Dal Futsal al calcio a undici: i giocatori che hanno compiuto il salto

Partendo dall’ambiente Juve, Douglas Costa ha mosso i suoi primi passi nel calcio a cinque, affermando poi, in un’intervista, quanto sia stato importante per lui nel percorso di crescita: «Ho iniziato a giocare quando avevo dieci anni e ho smesso a 15, ma è stata un’esperienza fondamentale per la mia crescita. Mi ha aiutato a capire come smarcarmi negli spazi stretti muovendomi con rapidità». Da un calciatore della Juve ad un futuro bianconero, come Arthur Melo. In Brasile, il pianeta Futsal è una vera e propria istituzione. Anche il centrocampista classe 1996 ha fatto tappa nel calcio a cinque prima di intraprendere un altro tipo di carriera, giocando in età giovanile nella sua Goiania.

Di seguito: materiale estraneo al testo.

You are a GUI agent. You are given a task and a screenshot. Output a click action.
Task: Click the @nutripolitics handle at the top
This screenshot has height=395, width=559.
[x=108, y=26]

Il Brasile ha ammirato da vicino le meraviglie di altri due super campioni, che hanno scritto e stanno scrivendo la storia del calcio mondiale. Ronaldinho prima, Neymar poi, hanno incantato milioni di persone nei campi a cinque, riservando al pubblico la meravigliosa sensazione di ammirare poi il loro spettacolo anche negli stadi di mezzo globo. Per chiudere il territorio verdeoro, Coutinho è un altro perfetto esponente di questa avanguardia: «È grazie alla nonna di un amico che gioco a calcio – svelò a La Gazzetta dello Sport -. Avevo 5 anni, mi vide giocare e consigliò a mio padre di farmi giocare nel Sargentos. A poco a poco, sono passato dal Futsal al calcio. Esperienza importante, perché si impara a fare i dribbling corti, ad avere maggiore controllo di palla e a fare azioni veloci».

Da Wissam Ben Yedder, cresciuto a Sarcelles e che fino a 20 anni ha giocato a Futsal («Mi ha aiutato molto, anche nei movimenti»), a Erik Lamela, che ha giocato nella squadra del suo quartiere di Buenos Aires fino ai 14 anni. Sono tanti gli esempi in questione, con calciatori che dal calcio a undici hanno anche compiuto il percorso inverso, chiudendo le rispettive carriere nel mondo del Futsal. Robert Jarni, ex Juve e Real Madrid, ha militato nell’Hajduk Spalato, Javier Saviola, dopo Barcellona, Real Madrid, Siviglia, River Plate, Verona, ha disputato la Champions League di calcio a cinque a 36 anni con l’Encamp, club di Andorra, Falcao ha iniziato con il San Paolo, preferendo poi il Futsal nel quale è diventato uno dei più forti di tutti i tempi.

Emblematico, infine, il ‘caso’ Brian Laudrup, che figura nello speciale elenco dei calciatori in grado di segnare nella fase finale di un Mondiale sia di calcio a undici sia di Futsal. L’ex Fiorentina e Milan ha realizzato almeno un gol con la Danimarca nel 1989 al Futsal World Championship e a Francia ’98.